Many other countries have now created legal frameworks or initiated legislative processes. If the technology is to achieve a breakthrough, not only will amendments have to be made to respective national regulatory laws; measures will also have to be taken to make it possible to approve and register conditionally and highly automated driving systems (SAE Levels 3–4) for actual use on the road. Daimler is therefore participating worldwide in international committees and associations that are addressing the relevant issues. In this manner, we seek to support the development of a secure legal framework for the technical certification of these systems.

Daimler also supports the international harmonization of regulations regarding automated and autonomous driving in order to ensure that such regulations are compatible with one another to the greatest extent possible and that technological requirements will be uniform all over the world. This also relates to the collection and use of the data needed to ensure the proper operation of automated driving systems. An example is the technical standardization of the driving mode recorder that is required by law in Germany. Among other things, this device records whether an automated system was activated or the driver controlled the vehicle. Experts from the United Nations Economic Commission for Europe (UN-ECE) are currently exploring ways to establish an international technical standard for such a recorder. We support this effort and emphasize the importance and necessity of ensuring data security in such recording technologies.

Our approach toward the responsible development of automated vehicles is based on legal and internal provisions and policies such as our Internal Guideline on Technical Compliance, ISO standards 26262 and 21448 for safety-relevant electrical/electronic systems in vehicles, the UN-ECE proposals for Requirements for an Automated Lane Keeping System, and the German government Ethics Commission’s 20 ethical rules on automated and connected driving.

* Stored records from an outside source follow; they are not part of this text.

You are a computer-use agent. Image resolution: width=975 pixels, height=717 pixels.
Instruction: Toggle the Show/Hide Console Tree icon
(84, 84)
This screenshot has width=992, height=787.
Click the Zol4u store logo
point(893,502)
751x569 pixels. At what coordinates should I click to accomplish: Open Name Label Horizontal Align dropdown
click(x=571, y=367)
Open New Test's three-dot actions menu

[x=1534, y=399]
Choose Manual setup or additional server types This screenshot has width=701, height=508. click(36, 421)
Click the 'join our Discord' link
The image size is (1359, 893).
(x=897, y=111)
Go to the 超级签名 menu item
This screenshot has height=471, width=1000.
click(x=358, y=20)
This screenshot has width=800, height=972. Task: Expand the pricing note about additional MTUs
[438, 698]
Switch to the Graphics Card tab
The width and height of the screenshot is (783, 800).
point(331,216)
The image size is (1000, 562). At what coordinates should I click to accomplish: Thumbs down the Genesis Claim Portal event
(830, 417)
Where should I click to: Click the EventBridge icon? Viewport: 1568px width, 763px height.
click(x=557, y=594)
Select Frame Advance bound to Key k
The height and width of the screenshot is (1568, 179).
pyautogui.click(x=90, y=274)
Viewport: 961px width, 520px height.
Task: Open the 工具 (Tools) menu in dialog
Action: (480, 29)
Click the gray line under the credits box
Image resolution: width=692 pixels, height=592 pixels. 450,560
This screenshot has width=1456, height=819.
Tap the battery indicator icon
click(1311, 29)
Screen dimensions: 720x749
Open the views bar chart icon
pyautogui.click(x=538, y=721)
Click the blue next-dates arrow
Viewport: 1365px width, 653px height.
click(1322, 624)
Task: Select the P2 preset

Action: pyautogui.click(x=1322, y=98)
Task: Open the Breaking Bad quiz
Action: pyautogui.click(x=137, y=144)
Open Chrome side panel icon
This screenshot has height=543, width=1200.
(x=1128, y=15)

Our four AI principles also play an important role here. Our first principle requires us to design AI systems responsibly. We use the opportunities offered by AI but also assess its effects as they might relate to our corporate values. Our second principle requires us to ensure a high level of transparency in order to promote trust in AI systems. To this end, we support explainable AI. Our third principle stipulates respect for our customers’ privacy. We take privacy protection into account as early as the AI design phase and we support privacy-enhancing technologies. Finally, we develop and test our AI technologies conscientiously using state-of-the-art scientific and technological systems, and we take adequate measures to develop safe and reliable AI systems.

The AI principles are designed to promote trust and quality in our products and services as well as strengthen our products and services while also serving as a guide for all employees who work with or on AI systems.

Aside from ethical considerations, effective data protection is important for ensuring acceptance of automated and autonomous driving systems. This is why we involve our data protection experts in our concept-development processes at a very early stage. The goal here is to develop data-protection-friendly concepts in accordance with the “privacy by design” principle.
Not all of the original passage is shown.